Angel McCoughtry Quotes (Atlanta Dream / Louisville / Baltimore, Md.)
How did you feel when you found out you were going to be on your second Olympic team?
I think the emotion, I don't even know how to explain it, it's just a gut feeling because you're nervous about the call, and you don't even know what you're going to hear. When you hear that you made the team, there's just this feeling you get, there's excitement, there's butterflies and the thought that, ‘Wow! I get to represent my country again.’ It gives you more motivation and makes you want to get ready even more. Like, I want to go to the gym right now just to get ready. There's definitely a motivation that you feel inside.
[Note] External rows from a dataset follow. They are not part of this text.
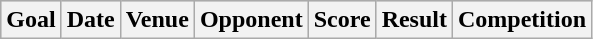
Opponent (251, 20)
Score (342, 20)
Goal (31, 20)
Competition (522, 20)
Venue (157, 20)
Date (90, 20)
Result (414, 20)
Search for the cell housing the specified text and yield its [x, y] center coordinate. 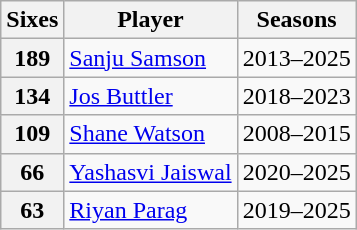
Jos Buttler [150, 96]
Riyan Parag [150, 210]
66 [32, 172]
109 [32, 134]
2008–2015 [296, 134]
Seasons [296, 20]
2013–2025 [296, 58]
63 [32, 210]
Sixes [32, 20]
189 [32, 58]
Yashasvi Jaiswal [150, 172]
Player [150, 20]
Sanju Samson [150, 58]
134 [32, 96]
2020–2025 [296, 172]
Shane Watson [150, 134]
2018–2023 [296, 96]
2019–2025 [296, 210]
Capture the cell that displays the provided text and extract its (X, Y) central coordinate. 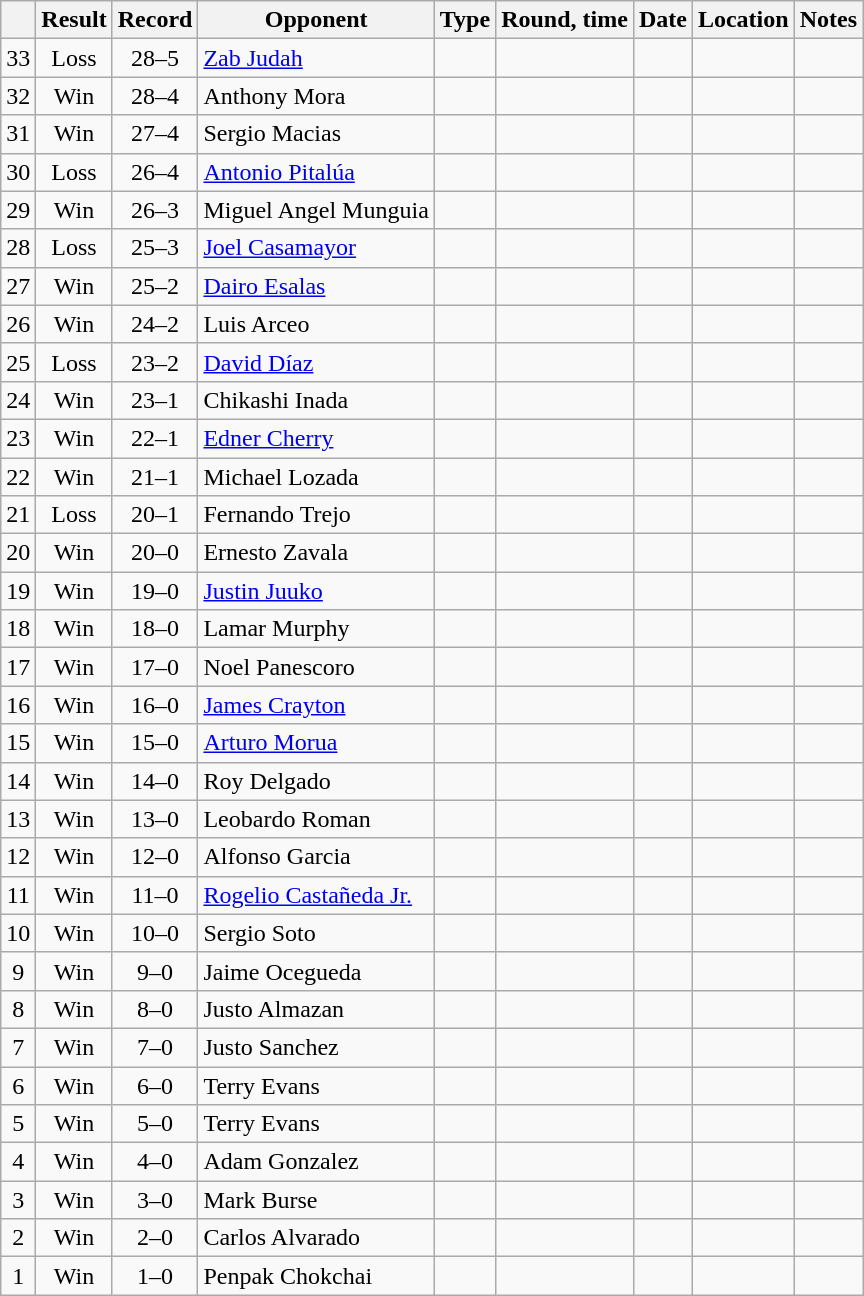
6–0 (155, 1085)
19–0 (155, 591)
3 (18, 1200)
Luis Arceo (316, 324)
9 (18, 971)
17–0 (155, 667)
30 (18, 172)
6 (18, 1085)
23–1 (155, 400)
20–0 (155, 553)
Rogelio Castañeda Jr. (316, 895)
28 (18, 248)
Result (74, 20)
Edner Cherry (316, 438)
28–5 (155, 58)
Round, time (565, 20)
3–0 (155, 1200)
Jaime Ocegueda (316, 971)
Antonio Pitalúa (316, 172)
Justo Almazan (316, 1009)
24–2 (155, 324)
Date (662, 20)
8–0 (155, 1009)
Penpak Chokchai (316, 1276)
25–3 (155, 248)
16 (18, 705)
29 (18, 210)
8 (18, 1009)
24 (18, 400)
Justo Sanchez (316, 1047)
Location (743, 20)
Arturo Morua (316, 743)
Zab Judah (316, 58)
Sergio Soto (316, 933)
Anthony Mora (316, 96)
2 (18, 1238)
Carlos Alvarado (316, 1238)
12–0 (155, 857)
Leobardo Roman (316, 819)
Record (155, 20)
Alfonso Garcia (316, 857)
2–0 (155, 1238)
27–4 (155, 134)
22 (18, 477)
25–2 (155, 286)
Sergio Macias (316, 134)
13–0 (155, 819)
7–0 (155, 1047)
9–0 (155, 971)
18–0 (155, 629)
7 (18, 1047)
4 (18, 1162)
19 (18, 591)
10 (18, 933)
Notes (828, 20)
Dairo Esalas (316, 286)
Noel Panescoro (316, 667)
32 (18, 96)
13 (18, 819)
David Díaz (316, 362)
25 (18, 362)
21–1 (155, 477)
10–0 (155, 933)
15–0 (155, 743)
Lamar Murphy (316, 629)
Michael Lozada (316, 477)
Adam Gonzalez (316, 1162)
31 (18, 134)
27 (18, 286)
12 (18, 857)
22–1 (155, 438)
Type (464, 20)
20–1 (155, 515)
23 (18, 438)
16–0 (155, 705)
Chikashi Inada (316, 400)
26 (18, 324)
26–4 (155, 172)
17 (18, 667)
20 (18, 553)
Roy Delgado (316, 781)
28–4 (155, 96)
26–3 (155, 210)
5 (18, 1124)
14–0 (155, 781)
1 (18, 1276)
Ernesto Zavala (316, 553)
Justin Juuko (316, 591)
Joel Casamayor (316, 248)
15 (18, 743)
James Crayton (316, 705)
23–2 (155, 362)
18 (18, 629)
1–0 (155, 1276)
33 (18, 58)
4–0 (155, 1162)
5–0 (155, 1124)
Opponent (316, 20)
Miguel Angel Munguia (316, 210)
11 (18, 895)
11–0 (155, 895)
Mark Burse (316, 1200)
21 (18, 515)
Fernando Trejo (316, 515)
14 (18, 781)
Locate the cell with the specified text and output its [x, y] center coordinate. 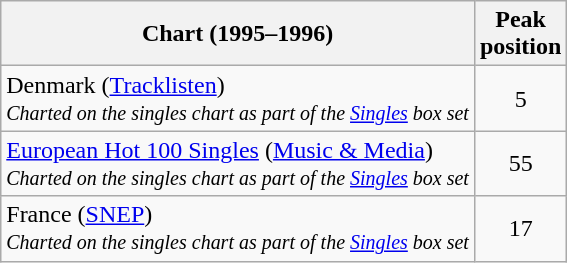
Peakposition [520, 34]
Chart (1995–1996) [238, 34]
France (SNEP)Charted on the singles chart as part of the Singles box set [238, 228]
Denmark (Tracklisten)Charted on the singles chart as part of the Singles box set [238, 98]
55 [520, 164]
5 [520, 98]
17 [520, 228]
European Hot 100 Singles (Music & Media)Charted on the singles chart as part of the Singles box set [238, 164]
Find where the given text appears and provide that cell's center as (x, y) coordinate. 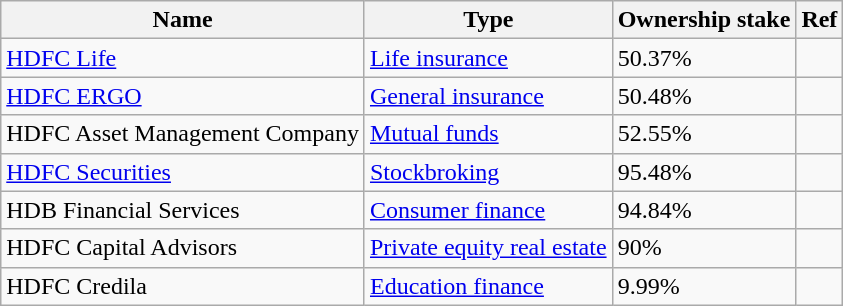
General insurance (488, 96)
50.37% (704, 58)
52.55% (704, 134)
HDFC Credila (183, 286)
HDFC ERGO (183, 96)
Ownership stake (704, 20)
90% (704, 248)
HDFC Asset Management Company (183, 134)
94.84% (704, 210)
Stockbroking (488, 172)
Ref (820, 20)
HDFC Capital Advisors (183, 248)
Private equity real estate (488, 248)
HDFC Securities (183, 172)
HDB Financial Services (183, 210)
Name (183, 20)
Mutual funds (488, 134)
50.48% (704, 96)
9.99% (704, 286)
Consumer finance (488, 210)
Education finance (488, 286)
HDFC Life (183, 58)
Type (488, 20)
95.48% (704, 172)
Life insurance (488, 58)
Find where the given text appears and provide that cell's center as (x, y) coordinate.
What does it mean for you to have another opportunity to represent your country through basketball?
You know what? It still hasn't hit me yet. Even from the last Olympics, it's like, ‘Wow, I’m really one of the best players in the world? I'm playing on the Olympic team?’ And then to win the gold, it's like, ‘Wow, we really are the best. We are really some of the best in the world.’ It's still hard to grasp. And I got to play with other great players like Diana (Taurasi) and Tamika (Catchings). It was like, ‘Wow I'm with them. I'm really here with them.’ And that is still such a humbling experience. I'm sure it will hit me soon, it will really sink in. This is just amazing.
How do you think you can help this team win gold?
Back in the 2012 Olympics, I was in the core group that brought energy to the team off the bench. We came in the game, and you didn't lose that energy. Now we've gotten a little bit older, so that core group is definitely a little bit older, so we definitely have to get smarter. I think what I bring personally is to continually bring that energy off the bench and be a defensive stopper. And that is what Geno (Auriemma) talks to me about, me being a good defensive stopper off the bench. We have a lot of players who can score. We know anybody can score on any day on this team, so that's not the issue. So what can I do outside of scoring is getting steals, rebounds pumping the team up, giving them that energy they need. That is the role that I have embraced and will continue to embrace for the 2016 Olympics.
Your first USA Basketball trip – your first gold medal – was at the 2007 Pan American Games in Rio de Janeiro. What are some of your memories from that trip?
I really enjoyed learning from Dawn (Staley, who was the head coach of the 2007 USA team). She's one of the coaches who has really helped me grow my career. In the Pan Am Games I did not start very well. I was nervous, but she told me, ‘Angel, just play.’ And I wound up having some of my best games. So that was my first experience in an Olympic-type setting. It really helped me grow. I learned a lot, and now I am excited I’m going back to Rio. I'm 30, I've grown a lot, my maturity is there and I think I can really help the team on another level.